Protobuf: Structured Code with Protocol Buffers

IONOS editorial team06/23/2020

Contents

The structuring of data plays an important role in the development of programs and websites. If project data is well structured, for example, it can be easily and precisely read by other software. On the Internet, this is especially important for text-based search engines such as Google, Bing or Yahoo, which can capture the content of a website thanks to corresponding, structured distinctions.

The use of structured data in software development is generally worthwhile - whether for Internet or desktop applications - wherever programs or services have to exchange data via interfaces and a high data processing speed is desired. You will learn the role the serialization format Protocol Buffers (Protobuf) can play and how this structuring method differs from the known alternative JSONP in this article.

What is Protobuf (Protocol Buffers)?

Protocol Buffers, or Protobuf for short, a data interchange format originally developed for internal use, has been offered to the general public as an open source project (partly Apache 2.0 license) by Google since 2008. The binary format enables applications to store as well as exchange structured data in an uncomplicated way, whereby these programs can even be written in different programming languages. The following, including others, are supported languages:

C#
C++
Go
Objective-C
Java
Python
Ruby

Protobuf is used in combination with HTTP and RPCs (Remote Procedure Calls) for local and remote client-server communication - to describe the interfaces required here. The protocol composition is also called gRPC.

What are the benefits of Google’s Protocol Buffers?

When developing Protobuf, Google placed emphasis on two factors: Simplicity and performance. At the time of development, the format - as already mentioned, initially used internally at Google - was to replace the similar XML format. Today it is also in competition with other solutions such as JSON(P) or FlatBuffers.
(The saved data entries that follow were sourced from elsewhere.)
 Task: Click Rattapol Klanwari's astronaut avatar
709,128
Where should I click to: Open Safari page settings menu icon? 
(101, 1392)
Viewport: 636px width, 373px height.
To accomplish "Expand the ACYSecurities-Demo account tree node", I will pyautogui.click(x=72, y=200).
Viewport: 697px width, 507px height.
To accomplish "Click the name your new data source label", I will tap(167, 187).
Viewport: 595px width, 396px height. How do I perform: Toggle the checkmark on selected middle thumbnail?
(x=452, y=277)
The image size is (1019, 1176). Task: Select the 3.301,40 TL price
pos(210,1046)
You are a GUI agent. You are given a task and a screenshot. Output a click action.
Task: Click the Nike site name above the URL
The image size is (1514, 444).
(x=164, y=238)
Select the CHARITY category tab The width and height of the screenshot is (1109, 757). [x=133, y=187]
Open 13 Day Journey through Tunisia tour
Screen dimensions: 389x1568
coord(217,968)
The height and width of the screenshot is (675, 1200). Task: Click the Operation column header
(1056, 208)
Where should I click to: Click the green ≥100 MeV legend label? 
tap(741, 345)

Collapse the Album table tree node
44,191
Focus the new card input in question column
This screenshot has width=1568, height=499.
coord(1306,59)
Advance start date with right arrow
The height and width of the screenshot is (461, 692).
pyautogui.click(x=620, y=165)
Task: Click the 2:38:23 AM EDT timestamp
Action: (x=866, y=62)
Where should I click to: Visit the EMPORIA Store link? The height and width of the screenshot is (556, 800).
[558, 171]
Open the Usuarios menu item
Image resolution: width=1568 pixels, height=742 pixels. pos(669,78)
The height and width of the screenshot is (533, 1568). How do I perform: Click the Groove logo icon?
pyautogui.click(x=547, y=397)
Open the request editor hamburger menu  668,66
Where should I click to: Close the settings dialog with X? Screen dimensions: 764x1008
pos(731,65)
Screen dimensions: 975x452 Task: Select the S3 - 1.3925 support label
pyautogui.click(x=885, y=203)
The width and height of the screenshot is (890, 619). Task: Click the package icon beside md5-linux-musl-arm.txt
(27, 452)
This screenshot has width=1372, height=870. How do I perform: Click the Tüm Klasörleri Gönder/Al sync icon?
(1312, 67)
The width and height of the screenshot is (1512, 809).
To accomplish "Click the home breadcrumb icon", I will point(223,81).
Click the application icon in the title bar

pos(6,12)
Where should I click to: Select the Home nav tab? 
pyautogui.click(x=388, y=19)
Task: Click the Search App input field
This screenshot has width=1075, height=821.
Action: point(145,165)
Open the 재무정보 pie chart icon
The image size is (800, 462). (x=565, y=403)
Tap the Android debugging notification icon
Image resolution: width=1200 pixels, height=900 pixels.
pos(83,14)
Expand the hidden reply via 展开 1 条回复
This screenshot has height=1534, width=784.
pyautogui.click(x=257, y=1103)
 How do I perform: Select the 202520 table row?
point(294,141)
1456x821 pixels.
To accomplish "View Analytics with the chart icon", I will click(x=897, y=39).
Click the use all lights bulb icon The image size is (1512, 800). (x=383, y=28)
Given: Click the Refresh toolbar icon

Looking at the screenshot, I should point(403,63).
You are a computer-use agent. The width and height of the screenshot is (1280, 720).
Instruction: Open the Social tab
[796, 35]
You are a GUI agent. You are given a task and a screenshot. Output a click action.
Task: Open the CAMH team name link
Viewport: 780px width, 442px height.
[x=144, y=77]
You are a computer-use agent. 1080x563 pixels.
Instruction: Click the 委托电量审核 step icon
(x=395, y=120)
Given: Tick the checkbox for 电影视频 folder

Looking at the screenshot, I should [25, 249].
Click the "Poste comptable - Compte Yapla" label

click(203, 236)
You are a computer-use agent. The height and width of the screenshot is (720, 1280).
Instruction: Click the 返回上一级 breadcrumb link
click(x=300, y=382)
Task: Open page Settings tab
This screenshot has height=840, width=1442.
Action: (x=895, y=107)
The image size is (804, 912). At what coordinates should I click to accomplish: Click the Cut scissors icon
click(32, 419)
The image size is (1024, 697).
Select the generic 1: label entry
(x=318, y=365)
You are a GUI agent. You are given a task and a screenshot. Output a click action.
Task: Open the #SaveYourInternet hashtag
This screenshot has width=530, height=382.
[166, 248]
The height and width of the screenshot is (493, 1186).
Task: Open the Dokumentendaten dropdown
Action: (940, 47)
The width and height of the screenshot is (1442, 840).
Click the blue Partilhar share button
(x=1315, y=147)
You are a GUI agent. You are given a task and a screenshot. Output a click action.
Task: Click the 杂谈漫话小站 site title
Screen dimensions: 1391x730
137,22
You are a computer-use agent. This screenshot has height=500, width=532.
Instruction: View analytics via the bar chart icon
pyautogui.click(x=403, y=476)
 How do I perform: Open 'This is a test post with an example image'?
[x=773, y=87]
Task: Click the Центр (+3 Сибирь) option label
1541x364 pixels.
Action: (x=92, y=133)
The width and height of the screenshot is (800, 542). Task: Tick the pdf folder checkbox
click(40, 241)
As Protocol Buffers are still the better choice for many projects, an analysis makes the characteristics and strengths of this structuring method clear:

Clear, cross-application schemes

The basis of every successful application is a well-organized database system. A great deal of attention is paid to the organization of this system - including the data it contains - but the underlying structures are then lost at the latest when the data is forwarded to a third-party service. The unique encoding of the data in the Protocol Buffers schema ensures that your project forwards structured data as desired, without these structures being broken up.

Backward and forward compatibility

The implementation of Protobuf spares the annoying execution of version checks, which is usually associated with "ugly" code. In order to maintain backward compatibility with older versions or forward compatibility with new versions, Protocol Buffers uses numbered fields that serve as reference points for accessing services. This means you do not always have to adapt the entire code in order to publish new features and functions.

Flexibility and comfort

With Protobuf coding, you automatically use modifiers (optional: required, optional or repeated) which simplify the programming work considerably. This way the structuring method allows you to determine data structure at scheme level, whereupon the implementation details of the classes used for the different programming languages are automatically regulated. You can also change the status at any time, for example from "required" to "optional". The transport of data structures can also be regulated using Protocol Buffers: Through the coding of generic query and response structures, a flexible and secure data transfer between multiple services is ensured in a simple manner.

Less boilerplate code

Boilerplate code (or simply boilerplate) plays a decisive role in programming, depending on the type and complexity of a project. Put simply, it is reusable code blocks that are needed in many places in software and are usually only slightly customizable. Such code is often used, for example, to prepare the use of functions from libraries. Boilerplates are common in the web languages JavaScript, PHP, HTML and CSS in particular, although this is not optimal for the performance of the web application. A suitable Protocol Buffers scheme helps to reduce the boilerplate code and thereby improve performance in the long term.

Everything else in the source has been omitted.